Open Phoebe-ovo opened 4 years ago
This is to transform to image space. According to the Waymo data description: “The origin of this frame is set to the vehicle position when the vehicle starts. It is an ‘East-North-Up’ coordinate frame. ‘Up(z)’ is aligned with the gravity vector, positive upwards. ‘East(x)’ points directly east along the line of latitude. ‘North(y)’ points towards the north pole.” however image space uses a Right-Down-Forward coordinate frame by convention. This matrix converts between the two.

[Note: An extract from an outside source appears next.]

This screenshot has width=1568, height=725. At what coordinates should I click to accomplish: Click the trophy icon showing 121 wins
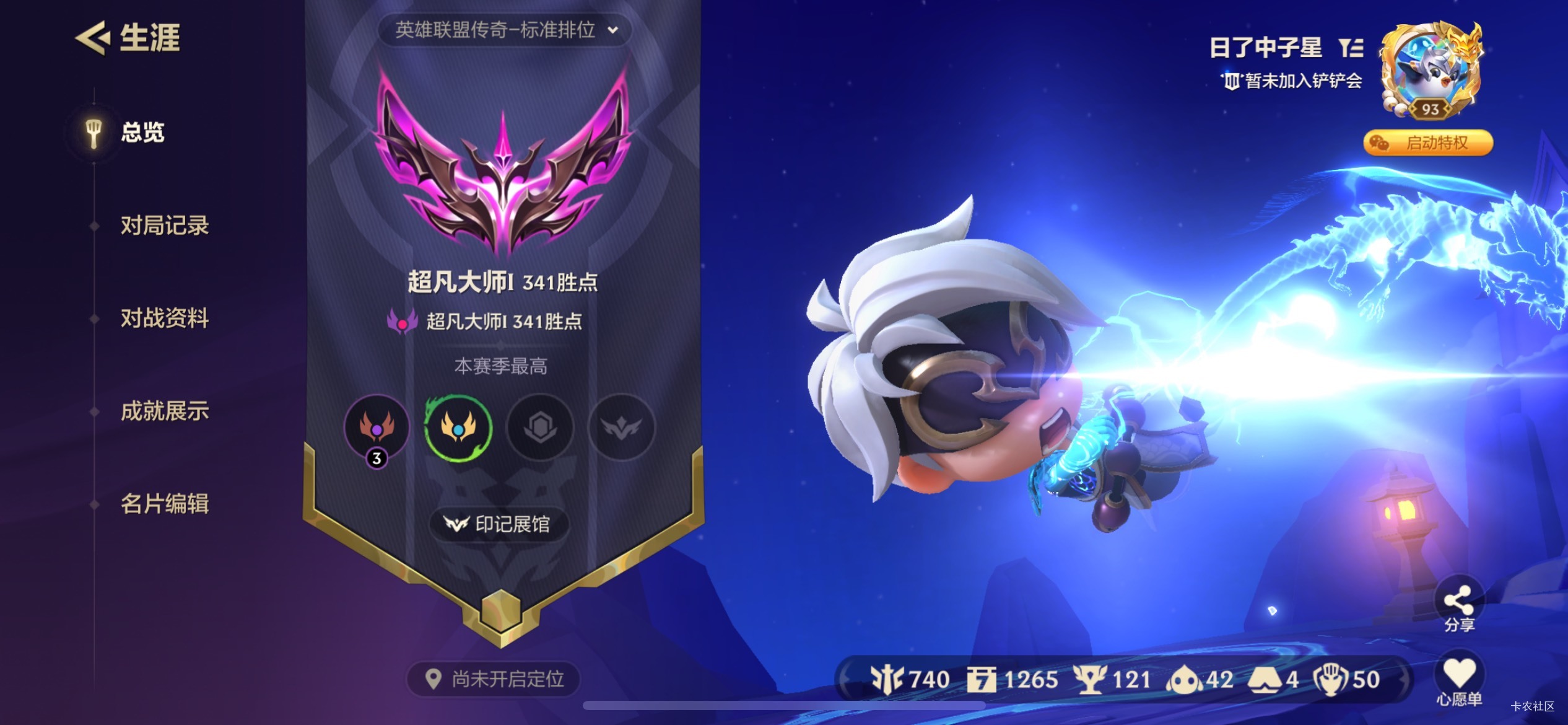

I think the transformation is like this: vehicle space -> camera space -> image space we use inv(extrinsic) to transform the vehicle frame to camera frame then we use intrinsic to transform the camera frame to image frame from the paper we can see the vehicle coordinate system is consistent with the camera coordinate system so I think we don't need the axes_transformation
Thanks for the figure. If you look at the camera frame shown in the figure, it’s front,left,up. I think that it’s a little bit unusual to choose this space for a camera.
The conventional image space is right,down,front. Since the camera frame doesn’t match this, we have to convert between the two.
The intrinsic matrix (the variable camera_model) in this function does the perspective projection but not the coordinate frame change.
https://github.com/gdlg/simple-waymo-open-dataset-reader/blob/master/simple_waymo_open_dataset_reader/utils.py#L174 I want to know want dose this axes_transformation mean the vehicle coordinate and the camera coordinate is the same, why should we transform the axes?